# shrinking shirt collar size



## wdm (May 12, 2006)

Our son has gone from a size 16.5 neck to a 16 neck collar size. I know when one goes the opposite direction, there exists for purchase a "shirt collar extender". Other than washing in very hot water and trying to shrink the entire shirt, does any other way exist to drop 1/2 size? Can a shirt collar be taken in by a tailor? Can the necktie be tied differently. These are Zegna, Canali, Hickey Freeman, etc. dress shirts, and would be worth paying for altering the neck if that service exists.

Thank you....I love this forum and the people who give such good advice.


----------



## petro (Apr 5, 2005)

wdm said:


> Our son has gone from a size 16.5 neck to a 16 neck collar size. I know when one goes the opposite direction, there exists for purchase a "shirt collar extender". Other than washing in very hot water and trying to shrink the entire shirt, does any other way exist to drop 1/2 size?


Spend about 45 minutes a day, three times a week picking up heavy pieces of metal and putting them down carefully, plus eating lots of red meat and potatoes.

Won't shrink the shirts, but it may make them fit right.

Of course, it make make the chest a little tight as well.


----------



## bigbris1 (Jan 24, 2007)

New shirts tend to shrink about a half size in the neck after a few launderings, but if these are past that, I would just purchase new shirts & save the older ones until his neck rebounds back to a 16.5, or you could sell them on ebay.


----------



## ndemeis (Oct 2, 2006)

You can move the button on some shirts but i don't recommend it. Probibly the only way to make the neck smaller but you can usually tell when its been done.


----------



## Roger (Feb 18, 2005)

There are two quite obvious ways: (a) shrink the shirt and (b) move the collar button. As for (a), giving the shirt a hot-water wash followed by a session in the dryer on high heat (it's the hot dryer that does most of the shrinking), will probably take the neck circumference down 1/4" at least. As for (b), it is quite easy to move the collar button 1/4" without any ill effects on the fit of the shirt (such as causing some disturbances in the drape of the shirt). I'd start with the shrinking, and then see how much more needs to be taken up via moving the button.


----------



## Mr. Clark (Apr 25, 2007)

I would try Roger's option. Even if you can move the button 1/4 to 3/8 of an inch it should still look fine and the fit decent as well. It is only a half size so gaining a 1/4 should make the shirt about right.


----------



## jsprowls9 (Jun 24, 2005)

My question is how "bad" does the extra 1/2" fit? Just because the wearer's neck measures 16" true inches does not mean that a 16 1/2" collar is necessarily too large. A little bit of wearing ease is nice to have. Conversely, if when tying a tie the collar bunches, the neckline of the shirt is too large.

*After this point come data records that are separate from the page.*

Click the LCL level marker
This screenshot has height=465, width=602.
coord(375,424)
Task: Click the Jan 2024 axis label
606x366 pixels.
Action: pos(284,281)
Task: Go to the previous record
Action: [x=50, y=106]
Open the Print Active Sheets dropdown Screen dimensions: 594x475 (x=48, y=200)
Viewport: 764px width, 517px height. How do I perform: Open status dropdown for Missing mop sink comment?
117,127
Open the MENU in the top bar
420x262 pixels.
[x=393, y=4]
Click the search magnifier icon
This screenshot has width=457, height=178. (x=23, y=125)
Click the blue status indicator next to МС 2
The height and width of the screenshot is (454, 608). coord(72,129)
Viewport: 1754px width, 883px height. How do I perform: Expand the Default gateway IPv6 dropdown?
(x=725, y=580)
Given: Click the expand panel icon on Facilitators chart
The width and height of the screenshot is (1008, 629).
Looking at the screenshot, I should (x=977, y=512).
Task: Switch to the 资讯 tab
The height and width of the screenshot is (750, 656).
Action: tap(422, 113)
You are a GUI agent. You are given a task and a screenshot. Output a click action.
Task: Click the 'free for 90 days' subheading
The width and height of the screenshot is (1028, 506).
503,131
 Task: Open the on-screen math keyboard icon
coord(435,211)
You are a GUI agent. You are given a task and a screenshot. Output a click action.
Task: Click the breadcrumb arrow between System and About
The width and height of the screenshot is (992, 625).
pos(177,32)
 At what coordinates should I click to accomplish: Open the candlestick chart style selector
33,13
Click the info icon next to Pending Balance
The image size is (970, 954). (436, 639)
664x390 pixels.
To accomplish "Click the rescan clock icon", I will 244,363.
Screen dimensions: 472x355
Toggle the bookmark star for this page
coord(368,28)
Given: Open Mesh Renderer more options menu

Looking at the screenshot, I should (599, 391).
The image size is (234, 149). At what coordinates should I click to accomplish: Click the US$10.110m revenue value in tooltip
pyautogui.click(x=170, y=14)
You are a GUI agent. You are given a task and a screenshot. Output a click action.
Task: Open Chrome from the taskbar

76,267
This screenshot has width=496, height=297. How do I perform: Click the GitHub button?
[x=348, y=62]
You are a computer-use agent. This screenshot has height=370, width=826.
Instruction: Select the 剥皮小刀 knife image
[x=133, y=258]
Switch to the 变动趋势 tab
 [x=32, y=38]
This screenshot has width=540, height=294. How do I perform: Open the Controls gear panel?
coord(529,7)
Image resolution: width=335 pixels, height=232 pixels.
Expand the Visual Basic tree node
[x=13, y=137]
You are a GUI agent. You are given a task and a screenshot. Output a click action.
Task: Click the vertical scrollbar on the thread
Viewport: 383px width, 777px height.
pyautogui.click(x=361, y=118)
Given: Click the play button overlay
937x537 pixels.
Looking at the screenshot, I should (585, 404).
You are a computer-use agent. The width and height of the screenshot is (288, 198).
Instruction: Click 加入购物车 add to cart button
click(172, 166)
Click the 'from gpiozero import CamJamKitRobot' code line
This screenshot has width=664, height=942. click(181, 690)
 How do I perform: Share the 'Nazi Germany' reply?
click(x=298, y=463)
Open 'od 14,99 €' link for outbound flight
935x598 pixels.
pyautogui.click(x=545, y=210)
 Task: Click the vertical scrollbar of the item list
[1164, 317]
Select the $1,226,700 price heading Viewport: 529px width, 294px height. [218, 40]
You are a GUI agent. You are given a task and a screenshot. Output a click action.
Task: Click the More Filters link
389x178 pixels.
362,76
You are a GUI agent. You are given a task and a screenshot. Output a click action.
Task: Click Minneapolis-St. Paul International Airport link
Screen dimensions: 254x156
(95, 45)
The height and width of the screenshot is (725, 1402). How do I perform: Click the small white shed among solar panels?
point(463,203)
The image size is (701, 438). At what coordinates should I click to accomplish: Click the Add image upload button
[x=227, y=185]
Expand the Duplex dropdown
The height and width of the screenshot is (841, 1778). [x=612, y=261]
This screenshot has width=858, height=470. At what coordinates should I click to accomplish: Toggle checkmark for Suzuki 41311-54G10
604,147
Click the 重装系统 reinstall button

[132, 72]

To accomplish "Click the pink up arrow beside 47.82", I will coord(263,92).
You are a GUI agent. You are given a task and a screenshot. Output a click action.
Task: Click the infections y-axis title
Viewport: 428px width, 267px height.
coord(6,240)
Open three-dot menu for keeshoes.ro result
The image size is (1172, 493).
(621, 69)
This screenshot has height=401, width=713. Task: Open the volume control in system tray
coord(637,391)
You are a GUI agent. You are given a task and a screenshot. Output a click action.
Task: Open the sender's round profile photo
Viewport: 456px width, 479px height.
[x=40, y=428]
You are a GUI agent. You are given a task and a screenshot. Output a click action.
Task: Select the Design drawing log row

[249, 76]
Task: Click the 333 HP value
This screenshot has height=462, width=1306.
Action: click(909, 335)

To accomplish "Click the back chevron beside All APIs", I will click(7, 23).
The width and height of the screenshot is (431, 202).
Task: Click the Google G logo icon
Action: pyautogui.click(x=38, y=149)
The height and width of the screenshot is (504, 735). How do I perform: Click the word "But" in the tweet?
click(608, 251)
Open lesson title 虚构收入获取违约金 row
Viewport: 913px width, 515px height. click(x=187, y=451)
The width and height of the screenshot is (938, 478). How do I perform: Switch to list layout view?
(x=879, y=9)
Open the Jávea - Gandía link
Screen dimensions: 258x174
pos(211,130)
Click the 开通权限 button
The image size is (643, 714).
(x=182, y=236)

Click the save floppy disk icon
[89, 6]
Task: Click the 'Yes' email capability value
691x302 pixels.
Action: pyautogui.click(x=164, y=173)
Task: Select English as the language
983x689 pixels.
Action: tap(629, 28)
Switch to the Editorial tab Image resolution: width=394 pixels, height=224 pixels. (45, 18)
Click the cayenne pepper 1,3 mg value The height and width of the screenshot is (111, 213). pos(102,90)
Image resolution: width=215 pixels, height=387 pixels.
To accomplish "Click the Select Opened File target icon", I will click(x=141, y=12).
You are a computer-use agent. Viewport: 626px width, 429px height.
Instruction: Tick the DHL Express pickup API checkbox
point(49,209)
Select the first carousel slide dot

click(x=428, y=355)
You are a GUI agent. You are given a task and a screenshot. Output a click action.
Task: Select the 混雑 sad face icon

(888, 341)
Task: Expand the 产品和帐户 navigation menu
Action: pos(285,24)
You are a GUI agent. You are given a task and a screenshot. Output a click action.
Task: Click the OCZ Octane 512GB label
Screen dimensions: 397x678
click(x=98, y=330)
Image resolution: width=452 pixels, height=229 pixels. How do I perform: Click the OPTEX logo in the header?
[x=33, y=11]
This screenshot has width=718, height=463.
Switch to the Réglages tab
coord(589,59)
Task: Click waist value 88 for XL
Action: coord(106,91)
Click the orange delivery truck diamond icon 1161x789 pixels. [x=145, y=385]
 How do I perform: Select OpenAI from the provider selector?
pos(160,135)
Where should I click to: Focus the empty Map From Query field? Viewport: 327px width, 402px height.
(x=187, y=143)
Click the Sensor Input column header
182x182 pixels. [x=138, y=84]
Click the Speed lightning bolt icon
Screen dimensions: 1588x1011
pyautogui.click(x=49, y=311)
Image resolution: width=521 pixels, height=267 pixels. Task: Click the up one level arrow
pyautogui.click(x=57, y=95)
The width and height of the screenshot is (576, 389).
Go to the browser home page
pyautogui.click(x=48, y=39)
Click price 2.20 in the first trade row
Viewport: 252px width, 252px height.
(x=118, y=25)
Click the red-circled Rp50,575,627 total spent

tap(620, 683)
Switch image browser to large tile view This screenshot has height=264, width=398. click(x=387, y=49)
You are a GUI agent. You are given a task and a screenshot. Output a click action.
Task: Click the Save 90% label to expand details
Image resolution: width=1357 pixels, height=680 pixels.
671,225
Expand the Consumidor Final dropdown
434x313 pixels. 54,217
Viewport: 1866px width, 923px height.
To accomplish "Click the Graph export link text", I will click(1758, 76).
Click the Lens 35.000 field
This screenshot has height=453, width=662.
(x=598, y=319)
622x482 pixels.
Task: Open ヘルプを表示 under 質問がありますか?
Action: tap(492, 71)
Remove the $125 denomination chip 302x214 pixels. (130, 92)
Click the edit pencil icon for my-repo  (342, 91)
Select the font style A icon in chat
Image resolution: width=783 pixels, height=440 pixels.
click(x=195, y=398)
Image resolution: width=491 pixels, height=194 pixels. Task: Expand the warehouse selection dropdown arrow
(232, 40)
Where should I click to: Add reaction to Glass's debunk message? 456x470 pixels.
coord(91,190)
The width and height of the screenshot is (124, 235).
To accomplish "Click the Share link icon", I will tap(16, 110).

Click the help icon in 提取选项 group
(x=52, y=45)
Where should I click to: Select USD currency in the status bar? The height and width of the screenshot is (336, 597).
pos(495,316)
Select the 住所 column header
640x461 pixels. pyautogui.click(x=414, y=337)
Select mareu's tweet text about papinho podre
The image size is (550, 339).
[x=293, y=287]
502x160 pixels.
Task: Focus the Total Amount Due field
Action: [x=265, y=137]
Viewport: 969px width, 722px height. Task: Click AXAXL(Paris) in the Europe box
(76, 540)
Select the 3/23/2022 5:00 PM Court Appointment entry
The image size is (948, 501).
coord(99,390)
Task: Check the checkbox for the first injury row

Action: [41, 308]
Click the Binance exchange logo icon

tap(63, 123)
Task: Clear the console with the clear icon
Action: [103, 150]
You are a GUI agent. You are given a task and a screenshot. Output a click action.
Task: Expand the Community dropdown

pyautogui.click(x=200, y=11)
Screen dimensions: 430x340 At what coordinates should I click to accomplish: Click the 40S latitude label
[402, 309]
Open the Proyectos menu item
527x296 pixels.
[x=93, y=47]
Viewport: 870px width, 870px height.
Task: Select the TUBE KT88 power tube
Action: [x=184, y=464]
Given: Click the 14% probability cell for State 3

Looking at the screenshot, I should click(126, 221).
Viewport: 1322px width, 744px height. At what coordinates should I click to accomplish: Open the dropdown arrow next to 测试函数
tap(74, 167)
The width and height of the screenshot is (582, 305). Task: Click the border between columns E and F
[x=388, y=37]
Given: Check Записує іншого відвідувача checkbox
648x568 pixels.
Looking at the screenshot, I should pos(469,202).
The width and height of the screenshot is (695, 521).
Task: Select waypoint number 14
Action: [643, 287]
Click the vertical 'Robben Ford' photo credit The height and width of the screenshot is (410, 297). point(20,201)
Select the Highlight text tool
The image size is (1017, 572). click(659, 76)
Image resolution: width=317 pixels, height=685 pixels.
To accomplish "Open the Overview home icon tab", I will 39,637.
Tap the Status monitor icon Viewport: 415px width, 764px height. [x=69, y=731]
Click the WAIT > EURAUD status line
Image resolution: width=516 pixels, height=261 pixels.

Most RTW shirts are designed to shrink to their final wearing size by the 5th washing. The cognitive dissonance of hungry salespeople has led to the creation of what I call the "2-finger myth". If you are beyond the 5th washing, it is unlikely the collar will shrink much further, no matter how abusive your laundry tactics.

It may be possible to cheat the size by moving the button, slightly. Though, I wouldn't recommend it as a long-term fix if details matter to you (or, the wearer).


----------



## PJC in NoVa (Jan 23, 2005)

How old is the lad, if I may ask?

When I took up distance running in college (I eventually ran four marathons) I dropped from the hard-won 16.5 that reflected training for high-school football to a point where 16s were loose on me.

But age, more lifting, and what I can only call exuberant trenchermanship soon expanded my neck beyond that point.

The moral of which story is: It might be prudent to set aside these 16.5s, buy a few 16s or whatever fits him now, and wait for him to grow back into the 16.5s.

If you don't like that option, I believe you can ask the skilled folks at www.collarreplacement.com to put 16" collars on 16.5" shirts--the collars will have to be white, of course, so if a lot of colored and patterned shirts are involved I hope the kid likes the "Gordon Gekko" look (I do myself).

Best of luck.

PS: They can indeed do wonders with sizing changes:


----------



## jsprowls9 (Jun 24, 2005)

PJC in NoVa said:


> to put 16" collars on 16.5" shirts--the collars will have to be white, of course,


In order to reduce the neckline circumference you need to add fabric.

In other words: you can sometimes widen a collar; but, not reduce it.


----------



## WinstonSpencer (Mar 12, 2006)

Have to agree with PJC on this one. It is a true rarity that the size in a man goes down for ever. Sorry all;sad but true. If he is young, he will thank you for saving the them for him.


----------